Bu da bizi Hazine Bakanı Henry Paulson ile mevcut mali krize getiriyor. Paulsen, yatırım bankası Bear Stearns’ü kurtarmak için piyasaya müdahalede bulunduğu Mart ayından beri, yatırımcıların aşırı likidite tercihleri nedeniyle kilitlenen piyasalara nakit pompalamaya çalıştı. Ancak alınan her bir kurtarma önlemi, bir sonraki felakete zemin hazırlamaktan başka işe yaramadı. Öyle ki Paulsen, Bear Stearns’den Fannie’ye, Freddie’den AIG’ye ve şimdi de devletin ipoteğe dayalı menkul kıymetleri satın alması için 700 milyar dolar ya da daha üstünde bir miktarı taahhüt etmesi planına savruluyor.

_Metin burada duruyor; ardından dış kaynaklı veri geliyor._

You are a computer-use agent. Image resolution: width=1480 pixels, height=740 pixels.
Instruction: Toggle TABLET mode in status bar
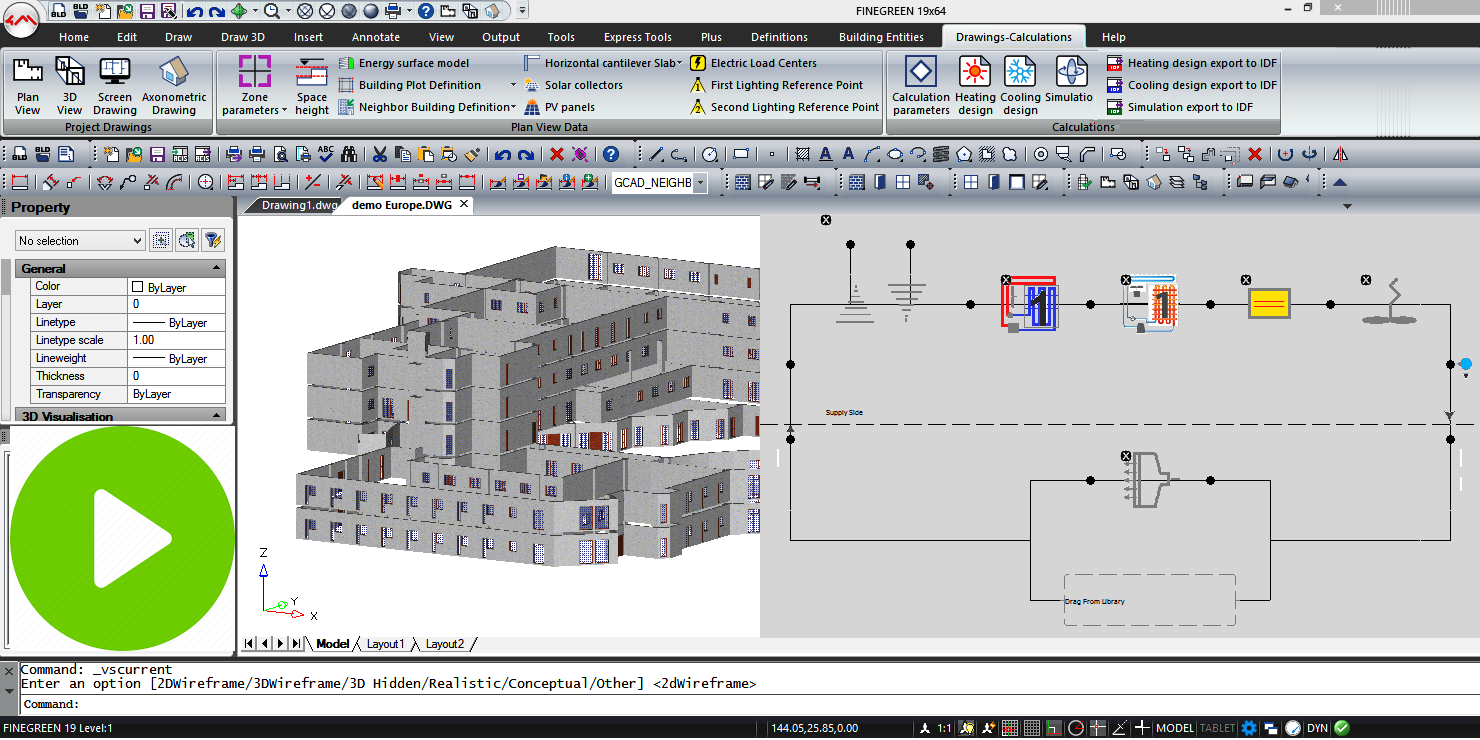(1217, 729)
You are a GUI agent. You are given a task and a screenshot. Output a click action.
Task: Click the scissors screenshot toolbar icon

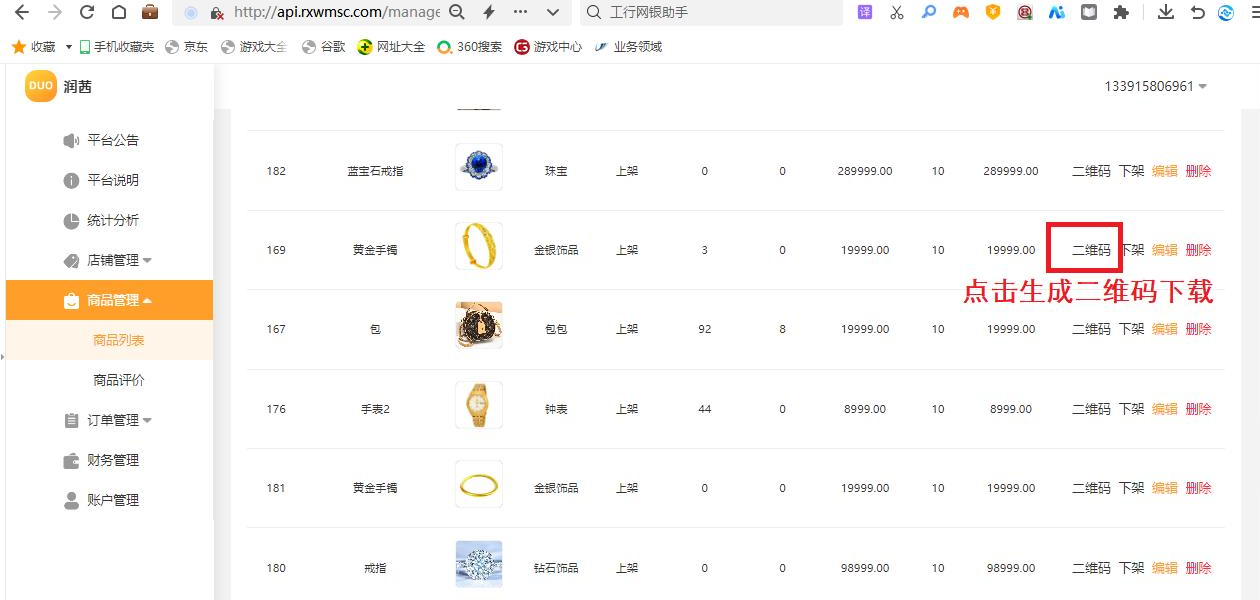(x=897, y=12)
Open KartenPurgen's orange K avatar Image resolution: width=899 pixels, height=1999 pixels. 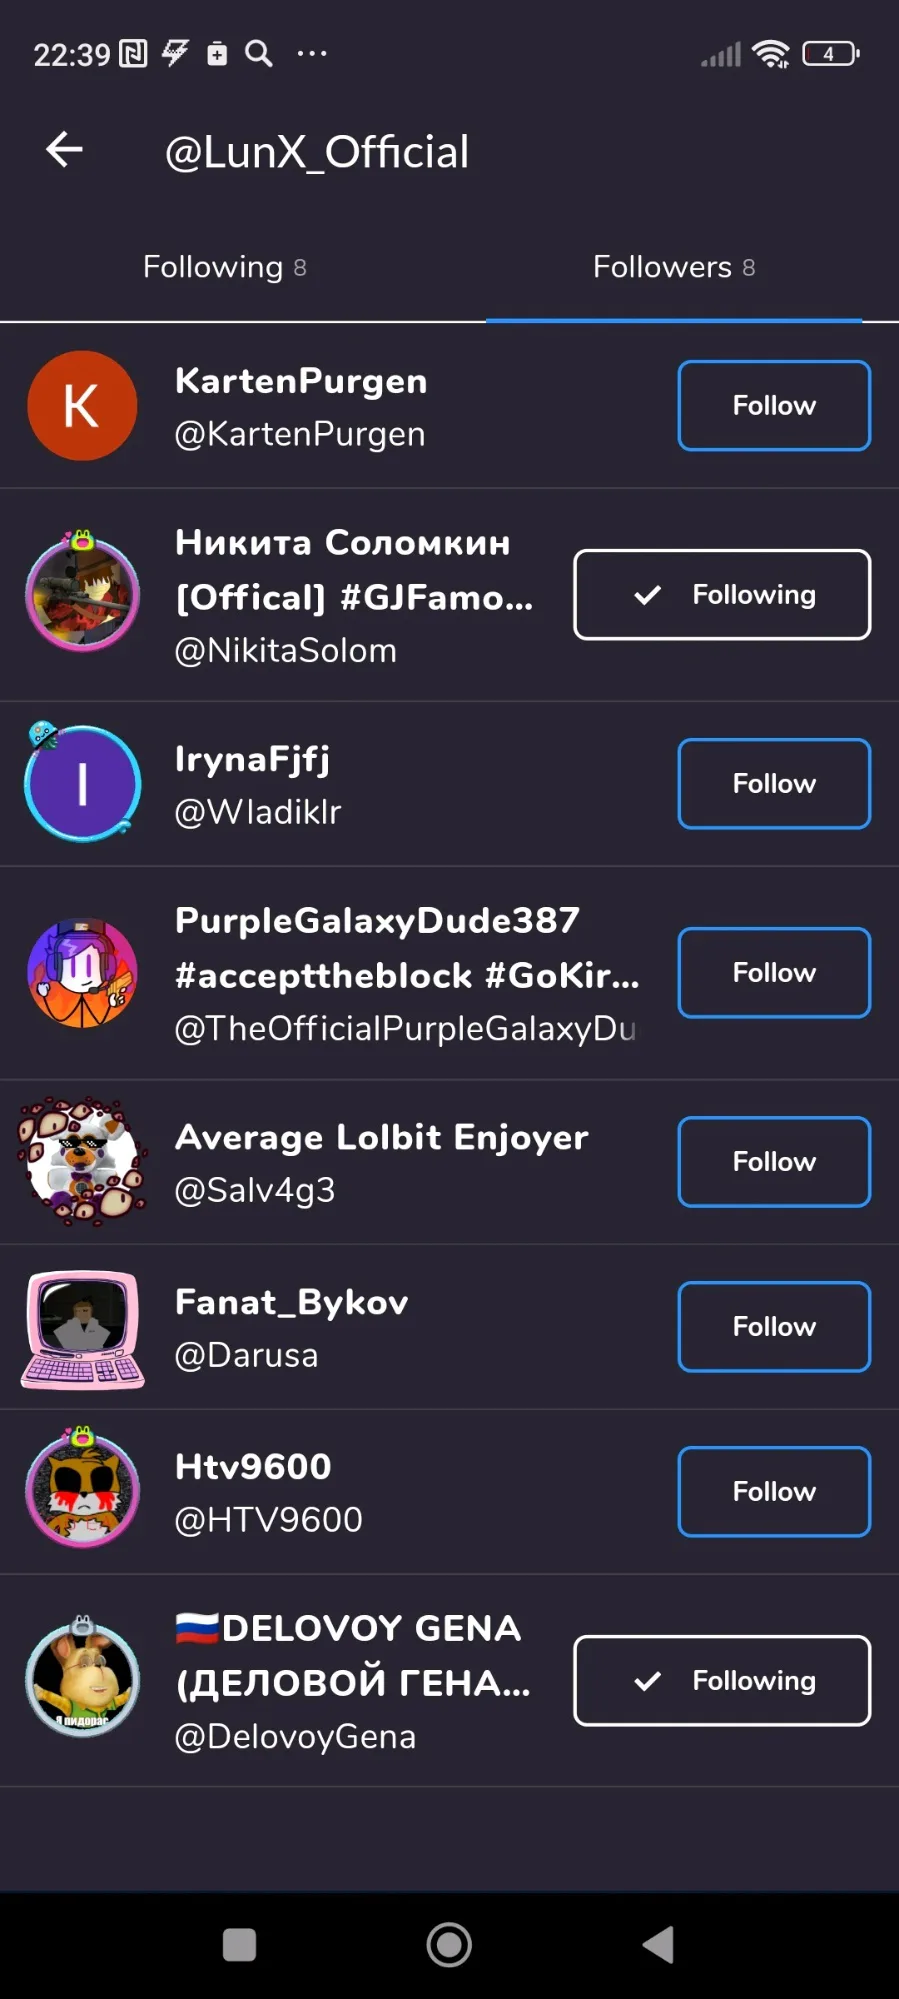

Peki ama Keynes olsaydı bu durumda Paulsen ile Amerika Merkez Bankası (FED) Başkanı Ben Bernanke’ye ne yapmalarını tavsiye ederdi? Bana göre Keynes’in ilk hareketi, kendi başlarına bırakılan piyasaların bu tür bir krizi çözemeyeceğini tekrarlamak olacaktır. Piyasalar hükümet yardımına ihtiyaç duyarlar. Bu yardım, bankaların ödemesinden ümit kesilmiş mortgage kredilerini üstlenmesini, kredi takaslarını önlemek için piyasalara takoz koymayı ve diğer adımları içermektedir. Fakat bu önlemler yaygın bir siyasi destek olmaksızın parça parça uygulanırlarsa, sadece kamuoyunun tedirginliğine katkıda bulunmakla kalacaklardır. Doğrusu, şu an hissedilen de gerçek bir endişedir: Wall Street paniği bir Ana Cadde paniğine dönüşebilir.
Keynes’in biyografisini yazan Robert Skidelsky, Keynes’in, kariyerinin bütün safhalarında, ekonomi politikalarının toplumsal ve siyasi sonuçları üzerinde ciddi şekilde düşünmeye çalıştığını ortaya koyar. Dolayısıyla gerçek bir Keynesyen kurtarma planı, aptal yatırımcıları kefaret ödeyerek kurtarmaktan daha fazlasını yapmak zorundadır. Parçalar daha büyük bir taslağa nasıl uyacak? Eğer vergi mükellefleri ülkenin en büyük sigorta şirketinde hisse sahibi olurlarsa, bu şirket de yeni bir evrensel özel sağlık sigortasının temel taşı haline gelebilir. Eğer vergi mükellefleri 700 milyar dolarlık emlak varlığına sahip olurlarsa, elde edecekleri nihai kazançlar, altyapı ya da enerji teknolojisindeki yeni yatırımlara kaynak sağlayabilir.
Keynes her ne kadar kılı kırk yaran bir Cambridge profesörü İngilizcesi ile konuşuyor olsa da biz yine de onun söylediklerine kulak verelim: “Bir ülkenin sermaye artışı, bir kumarhanenin faaliyetlerinin yan ürünü haline geldiğinde, işin kendisi de muhtemelen kötü sonuçlanabilir.” Keynes, başlıca yatırımcının kendisi olduğu bu türden bir kumarhaneyi devletleştirmek istemeyecek olsa da bize kamunun isteklerine en iyi şekilde yine kamu kurumları vasıtasıyla hizmet edildiğini hatırlatmaktadır.